4 questions to ask your kid’s doctor
When you’re a parent, questions come with the territory. Pediatricians are always happy to answer those questions about everything from diaper cream to bedtimes for teenagers. What about those topics your pediatrician wishes you asked about? We asked April R. Mattingly, M.D., pediatrician with Norton Children’s Medical Group – Crestwood, to share some good questions — along with the answers.
- How can we encourage independence?
Every phase offers unique ways to let your kids learn and grow. Babies start sleeping by themselves and self-soothing in the crib. Toddlers can help choose their clothing.
“Giving children age-appropriate responsibilities and tasks helps build that self-reliance we want them to develop,” Dr. Mattingly said.

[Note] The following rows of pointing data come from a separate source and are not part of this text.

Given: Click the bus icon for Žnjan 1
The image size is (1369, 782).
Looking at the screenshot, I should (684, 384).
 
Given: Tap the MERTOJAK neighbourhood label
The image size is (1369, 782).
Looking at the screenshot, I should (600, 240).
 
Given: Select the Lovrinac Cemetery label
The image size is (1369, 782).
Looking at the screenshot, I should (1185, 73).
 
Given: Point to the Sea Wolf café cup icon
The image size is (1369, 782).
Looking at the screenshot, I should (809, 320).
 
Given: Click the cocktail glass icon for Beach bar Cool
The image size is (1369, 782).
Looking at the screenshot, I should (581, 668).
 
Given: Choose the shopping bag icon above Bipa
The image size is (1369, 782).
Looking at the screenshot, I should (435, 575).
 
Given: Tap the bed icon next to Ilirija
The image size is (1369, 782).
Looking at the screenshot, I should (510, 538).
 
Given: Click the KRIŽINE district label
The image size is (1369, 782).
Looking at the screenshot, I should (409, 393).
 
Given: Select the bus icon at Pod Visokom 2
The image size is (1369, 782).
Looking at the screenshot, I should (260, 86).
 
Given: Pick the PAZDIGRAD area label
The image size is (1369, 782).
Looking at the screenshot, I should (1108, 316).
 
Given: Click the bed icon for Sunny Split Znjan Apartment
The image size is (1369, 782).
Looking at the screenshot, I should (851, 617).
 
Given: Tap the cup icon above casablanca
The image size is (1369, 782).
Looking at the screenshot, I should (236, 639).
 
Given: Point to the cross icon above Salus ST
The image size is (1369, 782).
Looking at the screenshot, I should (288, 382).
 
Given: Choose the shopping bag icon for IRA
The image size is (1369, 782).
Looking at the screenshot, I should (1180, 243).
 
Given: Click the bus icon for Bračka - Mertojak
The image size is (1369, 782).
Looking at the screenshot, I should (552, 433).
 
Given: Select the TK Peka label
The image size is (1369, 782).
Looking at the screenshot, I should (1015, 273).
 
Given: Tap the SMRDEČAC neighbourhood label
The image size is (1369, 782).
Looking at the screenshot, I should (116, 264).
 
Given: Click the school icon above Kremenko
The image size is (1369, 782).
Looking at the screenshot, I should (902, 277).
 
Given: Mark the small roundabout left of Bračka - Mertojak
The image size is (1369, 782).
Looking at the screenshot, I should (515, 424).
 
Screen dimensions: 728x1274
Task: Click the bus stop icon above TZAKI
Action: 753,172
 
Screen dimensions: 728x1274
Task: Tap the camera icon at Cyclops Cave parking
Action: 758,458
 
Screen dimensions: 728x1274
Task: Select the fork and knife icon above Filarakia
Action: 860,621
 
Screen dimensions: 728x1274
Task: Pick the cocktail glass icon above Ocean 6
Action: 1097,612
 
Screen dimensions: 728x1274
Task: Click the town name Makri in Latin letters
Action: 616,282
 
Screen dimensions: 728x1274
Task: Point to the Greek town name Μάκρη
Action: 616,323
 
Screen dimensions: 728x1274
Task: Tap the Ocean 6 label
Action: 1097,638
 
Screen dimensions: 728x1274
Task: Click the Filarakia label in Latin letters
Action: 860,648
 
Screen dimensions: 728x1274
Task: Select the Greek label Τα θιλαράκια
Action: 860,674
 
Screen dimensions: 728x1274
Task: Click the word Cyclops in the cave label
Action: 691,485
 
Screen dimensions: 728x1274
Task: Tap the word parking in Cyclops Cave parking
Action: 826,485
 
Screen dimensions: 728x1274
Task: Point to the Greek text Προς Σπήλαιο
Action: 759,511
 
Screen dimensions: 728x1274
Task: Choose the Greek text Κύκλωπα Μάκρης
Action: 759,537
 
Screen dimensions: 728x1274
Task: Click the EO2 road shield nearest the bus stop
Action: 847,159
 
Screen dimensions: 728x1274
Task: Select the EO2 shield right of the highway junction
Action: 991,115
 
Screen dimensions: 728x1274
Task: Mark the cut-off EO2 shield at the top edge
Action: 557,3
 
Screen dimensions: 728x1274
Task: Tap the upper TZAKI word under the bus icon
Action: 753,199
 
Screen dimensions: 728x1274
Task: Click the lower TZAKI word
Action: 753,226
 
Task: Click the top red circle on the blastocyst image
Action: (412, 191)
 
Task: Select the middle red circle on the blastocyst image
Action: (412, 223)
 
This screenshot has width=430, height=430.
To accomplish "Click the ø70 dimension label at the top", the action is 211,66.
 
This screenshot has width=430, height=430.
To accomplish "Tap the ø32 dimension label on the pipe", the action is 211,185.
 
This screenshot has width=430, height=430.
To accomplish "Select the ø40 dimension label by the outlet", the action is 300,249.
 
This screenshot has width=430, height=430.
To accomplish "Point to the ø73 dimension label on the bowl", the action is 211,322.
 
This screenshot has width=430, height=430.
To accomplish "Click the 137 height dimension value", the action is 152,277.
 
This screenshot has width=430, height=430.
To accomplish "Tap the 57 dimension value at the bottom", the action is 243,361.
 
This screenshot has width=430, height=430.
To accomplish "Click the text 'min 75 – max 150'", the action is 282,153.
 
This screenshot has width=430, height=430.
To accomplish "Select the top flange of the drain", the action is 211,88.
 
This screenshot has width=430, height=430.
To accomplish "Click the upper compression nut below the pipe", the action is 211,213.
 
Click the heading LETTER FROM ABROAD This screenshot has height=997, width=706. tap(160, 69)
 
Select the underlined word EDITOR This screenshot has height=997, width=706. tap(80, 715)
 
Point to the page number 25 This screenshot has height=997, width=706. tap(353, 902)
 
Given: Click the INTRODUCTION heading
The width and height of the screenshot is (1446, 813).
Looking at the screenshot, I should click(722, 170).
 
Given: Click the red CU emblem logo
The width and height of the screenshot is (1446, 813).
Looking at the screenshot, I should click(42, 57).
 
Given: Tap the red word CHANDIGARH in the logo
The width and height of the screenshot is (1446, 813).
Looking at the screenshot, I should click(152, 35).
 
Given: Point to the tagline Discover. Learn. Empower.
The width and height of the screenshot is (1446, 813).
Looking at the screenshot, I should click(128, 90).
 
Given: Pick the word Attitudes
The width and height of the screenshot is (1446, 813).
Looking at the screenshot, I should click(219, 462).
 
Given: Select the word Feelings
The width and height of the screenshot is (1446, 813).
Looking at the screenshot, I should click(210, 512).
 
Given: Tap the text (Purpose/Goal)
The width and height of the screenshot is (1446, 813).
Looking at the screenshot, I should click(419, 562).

School or extracurricular activities where their adult family members are not involved also help kids build self-reliance independently.
- Are we unaware of a safety risk?
You might worry about the choking hazard of hot dogs or the danger of bedding in an infant’s crib, but drowning is the top cause of death in children ages 1 to 4 (other than birth defects). Dr. Mattingly reminds parents that it can happen in as little as 2 inches of water. And swimming pools aren’t the only potential drowning site — be aware of toilets, bathtubs and buckets. Studies suggest that formal swimming lessons might reduce the chance of death by drowning in children ages 1 to 4.
- How do we get them to talk to us?
It’s normal for kids to withdraw from their caregivers as they age. This is partially a developmental phase, but caregivers can encourage kids to talk about what’s going on by just listening and empathizing.
“Parents tend to want to jump in and ‘solve’ everything,” Dr. Mattingly said. “It’s more effective to ask them questions and help them make a plan or reframe the issue themselves.”
- Why are well-child visits necessary if my kid isn’t sick or due for a vaccine?
If you’re new to parenthood, new to Louisville or just looking for a pediatrician, consider coming out to a Norton Children’s Medical Group Newbie Night.
Regular visits to the pediatrician ensure that the child is growing and developing normally. It also helps establish a baseline for everything from heart disease to learning disabilities.
“We can look at patterns over the years and determine if we need to intervene,” Dr. Mattingly said.
Pediatricians are a great resource and sounding board for you when you’re navigating the sometimes-choppy waters of raising children.
“We want to be your partner in this process,” Dr. Mattingly said.